At the end of the second week of the New York Film Festival, I'm still looking
for Wim Wenders. At the party for the press to meet the directors, somebody
spread the rumor that he's on a train or boat or plan with Lars von Trier
(the director of "Breaking the Waves," whose fear of travelling
is legendary).
So I instead of star-gazing, I took a good look at the program - this year's
smorgasbord. The New York Film Society will always hear carping about the
selection of films, and this year is no different: too much Hollywood, not
enough indies, where's the third world, why don't we have more French, Italian,
Russian, Slovakian, Balkan, Asian, blah-blah-blah?
I myself once took issue with "New Directors/New Films" for "pork-barrel
programming," to wit: there was an overt lack of consistency to that
festival. You could easily guess which committee member had insisted on
which film. The deals and swaps were all too apparent. That's not a problem
with The New York Film Festival, although it too is programmed by a committee.
The Festival only has some 30 slots to fill, and it has to satisfy all its
constituents, Francophiles and indie-freaks alike. And it's doing a rather
good job, to be fair.
This year's program reminds me of what I call "zoo theory" - each
kind in its own proper cage. There's are sufficient Asian films to reflect
the quality of film in that part of the world. There are few enough Canadian
films. There's the pro-forma French junk. Even an Austrian film that is,
typically, too long (why must German-language films remind us of the length
of the war?) There's the aging auteur Antonioni, and the unripe Nick Gomez.

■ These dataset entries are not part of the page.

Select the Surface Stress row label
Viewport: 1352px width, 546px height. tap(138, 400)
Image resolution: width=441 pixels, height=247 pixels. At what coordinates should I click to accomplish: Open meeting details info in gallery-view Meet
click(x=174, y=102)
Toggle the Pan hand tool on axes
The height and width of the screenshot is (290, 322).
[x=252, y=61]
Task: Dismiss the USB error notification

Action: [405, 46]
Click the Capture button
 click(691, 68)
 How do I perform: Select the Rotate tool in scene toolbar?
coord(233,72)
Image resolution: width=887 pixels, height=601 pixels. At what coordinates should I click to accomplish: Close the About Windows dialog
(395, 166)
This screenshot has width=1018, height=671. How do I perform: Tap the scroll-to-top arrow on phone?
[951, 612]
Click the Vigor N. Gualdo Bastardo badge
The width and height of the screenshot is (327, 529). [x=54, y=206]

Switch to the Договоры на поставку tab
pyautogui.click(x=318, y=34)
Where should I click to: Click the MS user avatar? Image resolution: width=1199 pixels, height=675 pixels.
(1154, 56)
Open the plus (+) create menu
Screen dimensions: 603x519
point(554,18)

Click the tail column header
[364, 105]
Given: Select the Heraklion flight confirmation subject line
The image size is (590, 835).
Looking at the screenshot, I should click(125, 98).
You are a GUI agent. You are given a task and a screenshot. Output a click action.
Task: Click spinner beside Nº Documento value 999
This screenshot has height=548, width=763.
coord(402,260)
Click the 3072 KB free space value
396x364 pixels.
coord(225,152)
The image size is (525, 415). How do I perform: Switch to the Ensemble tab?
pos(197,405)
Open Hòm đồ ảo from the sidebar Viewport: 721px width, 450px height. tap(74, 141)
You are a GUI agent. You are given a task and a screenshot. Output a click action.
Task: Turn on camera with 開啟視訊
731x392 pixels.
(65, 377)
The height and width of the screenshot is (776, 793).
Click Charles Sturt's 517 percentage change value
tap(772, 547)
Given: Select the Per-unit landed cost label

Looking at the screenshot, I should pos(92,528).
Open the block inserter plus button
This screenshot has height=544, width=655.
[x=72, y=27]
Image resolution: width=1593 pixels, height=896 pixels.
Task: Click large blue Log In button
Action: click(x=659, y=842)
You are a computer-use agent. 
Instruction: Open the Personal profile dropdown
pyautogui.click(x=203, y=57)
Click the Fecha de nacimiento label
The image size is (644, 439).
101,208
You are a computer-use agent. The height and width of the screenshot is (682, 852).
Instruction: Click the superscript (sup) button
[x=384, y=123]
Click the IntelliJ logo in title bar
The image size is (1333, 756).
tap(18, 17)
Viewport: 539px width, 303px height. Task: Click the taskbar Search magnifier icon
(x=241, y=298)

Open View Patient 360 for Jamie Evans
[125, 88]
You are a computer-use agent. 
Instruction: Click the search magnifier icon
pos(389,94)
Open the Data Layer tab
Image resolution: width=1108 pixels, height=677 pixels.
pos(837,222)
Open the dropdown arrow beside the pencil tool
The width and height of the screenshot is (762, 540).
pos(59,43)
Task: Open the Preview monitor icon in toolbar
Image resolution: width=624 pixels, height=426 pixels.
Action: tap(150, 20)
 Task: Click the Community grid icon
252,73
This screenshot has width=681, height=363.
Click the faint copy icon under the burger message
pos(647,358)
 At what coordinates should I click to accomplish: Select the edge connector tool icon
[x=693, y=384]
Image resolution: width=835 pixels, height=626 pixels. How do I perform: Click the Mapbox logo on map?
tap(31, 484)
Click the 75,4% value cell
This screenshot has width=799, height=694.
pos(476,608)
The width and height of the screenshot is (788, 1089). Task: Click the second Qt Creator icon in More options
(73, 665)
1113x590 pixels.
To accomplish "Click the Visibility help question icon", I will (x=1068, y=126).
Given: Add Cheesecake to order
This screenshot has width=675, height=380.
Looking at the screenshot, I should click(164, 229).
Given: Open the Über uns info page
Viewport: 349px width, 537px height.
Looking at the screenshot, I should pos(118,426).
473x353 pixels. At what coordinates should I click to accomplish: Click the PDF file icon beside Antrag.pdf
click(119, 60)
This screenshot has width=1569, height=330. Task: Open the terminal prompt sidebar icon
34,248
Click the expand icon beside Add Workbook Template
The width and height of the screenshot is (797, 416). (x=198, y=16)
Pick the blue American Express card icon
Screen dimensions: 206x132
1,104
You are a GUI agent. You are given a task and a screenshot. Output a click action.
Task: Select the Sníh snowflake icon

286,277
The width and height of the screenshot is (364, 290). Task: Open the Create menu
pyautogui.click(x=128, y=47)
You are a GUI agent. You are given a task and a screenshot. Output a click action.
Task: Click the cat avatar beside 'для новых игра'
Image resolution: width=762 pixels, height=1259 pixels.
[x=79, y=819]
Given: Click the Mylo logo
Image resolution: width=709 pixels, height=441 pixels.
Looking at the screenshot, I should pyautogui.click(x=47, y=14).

There's ballet and homosexuality. And sufficient independent films to reflect
the range of talent from Richard Linklater's ultra-hip "Suburbia,"
with its lifestyle commentary, to Billy Bob Thornton's compellingly tragic
"Sling Blade."
A small complaint - and not too many people will share this - is that I
was at Cannes and much of the New York program is skimmed off the competition
list there.
My main kvetch is about "Vertigo." Does anybody recall that only
a decade ago a Universal Studios executive named Jim Katz pulled Hitchcock
films out of the vault, spiffed them up and released them? I remember seeing
"Vertigo" in the mid-80s at the Toronto Film Festival and sitting
next to Rex Reed, who, when the last vertiginous shot had carried us into
a psychological stratosphere, stood, brushed his hands and said of Kim Novak,
"She always was a little too ripe." (Have a heart!)
Anyway, showing "Vertigo" as part of the New York Festival is
pure sentimental slop. Instead, they could have made room for a nifty little
movie like "Naked Acts". Or that other....oh, well, there I go
being the noodge festival freak nobody likes.
Pace, Lincoln Center - you may have lost Wim, but you've got your vitality.